Figure 2: Time evolution of adsorbed Rb+ ions at the surface of mica in aqueous solution.

The AFM tip repeatedly scans the same location along the (100) direction of the crystal at 40 lines/s (a). A cartoon representation of the scanned crystal surface with adsorbed ions is shown to scale on the left. The system is stable enough to follow the same atomic sites for minutes. Three distinct height levels can be identified, represented by coloured arrows (see supplementary Fig. S2). A profile taken over a selected site (white arrow in a) provides the time evolution of the apparent height over this site (b). Assuming that the height variations are induced by ions adsorbing/desorbing, thresholding analysis (dotted black line in b) derives a distribution of time intervals spent by ions on the site. Fitting of the distribution with a single exponential decay provides a timescale of typically 100 ms (inset in b). The residence probability is the normalized number of events. A homemade algorithm automatically tracked each site position with time, taking into account drift (c): white lines indicate the location of binding sites’ centre and the black lines the limit between two adjacent sites. Only a fraction of the image given in (a) is shown as an example. All the pixels associated with a given site at a given time (interval between two adjacent black lines) are then height-averaged thereby minimising the impact of mica corrugation and specific details of the tip hydration sites dominating the imaging48,49 (d).
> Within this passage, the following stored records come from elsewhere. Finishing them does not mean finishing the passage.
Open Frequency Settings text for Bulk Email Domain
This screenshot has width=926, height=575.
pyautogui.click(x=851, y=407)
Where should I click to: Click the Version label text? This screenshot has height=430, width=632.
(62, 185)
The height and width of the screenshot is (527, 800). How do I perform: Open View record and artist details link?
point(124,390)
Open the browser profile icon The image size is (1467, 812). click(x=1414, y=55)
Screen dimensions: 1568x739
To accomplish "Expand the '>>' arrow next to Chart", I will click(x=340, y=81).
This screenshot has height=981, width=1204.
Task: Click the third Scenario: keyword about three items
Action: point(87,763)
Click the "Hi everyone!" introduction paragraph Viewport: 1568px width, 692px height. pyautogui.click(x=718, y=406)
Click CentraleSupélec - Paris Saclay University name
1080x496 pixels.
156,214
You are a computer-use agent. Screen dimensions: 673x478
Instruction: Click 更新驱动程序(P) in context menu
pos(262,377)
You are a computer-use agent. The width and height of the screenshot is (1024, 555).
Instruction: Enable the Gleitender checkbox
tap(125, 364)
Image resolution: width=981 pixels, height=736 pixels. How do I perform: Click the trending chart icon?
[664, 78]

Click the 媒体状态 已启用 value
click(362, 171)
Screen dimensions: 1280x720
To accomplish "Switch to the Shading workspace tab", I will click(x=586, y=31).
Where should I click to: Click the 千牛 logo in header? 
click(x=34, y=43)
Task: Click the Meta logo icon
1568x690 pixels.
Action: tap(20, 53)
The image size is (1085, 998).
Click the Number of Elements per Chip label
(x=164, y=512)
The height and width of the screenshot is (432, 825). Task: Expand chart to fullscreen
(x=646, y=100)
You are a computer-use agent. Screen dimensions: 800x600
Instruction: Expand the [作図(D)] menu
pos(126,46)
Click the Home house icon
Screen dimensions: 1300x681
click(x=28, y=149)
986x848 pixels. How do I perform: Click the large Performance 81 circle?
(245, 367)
Profile analysis conducted over every site yielded (>than 30 min ×site) reveals three distinct timescales (e). First, a rapid timescale (25 ms) coincides with the scanning frequency and is imposed as a fitting parameter. The second and third timescale (104 ± 5 ms and 610 ± 30 ms) reflect real changes occurring over the sample (The threshold value in (e) is −0.1 nm, see Supplementary Figs S4–S7 for more details about the analysis). The data in (e) combines analysis from other experiments acquired in identical conditions (supplementary Fig. S9). The colour scale in (a,c,d) is 1.5 nm and the scale bar is 3 nm.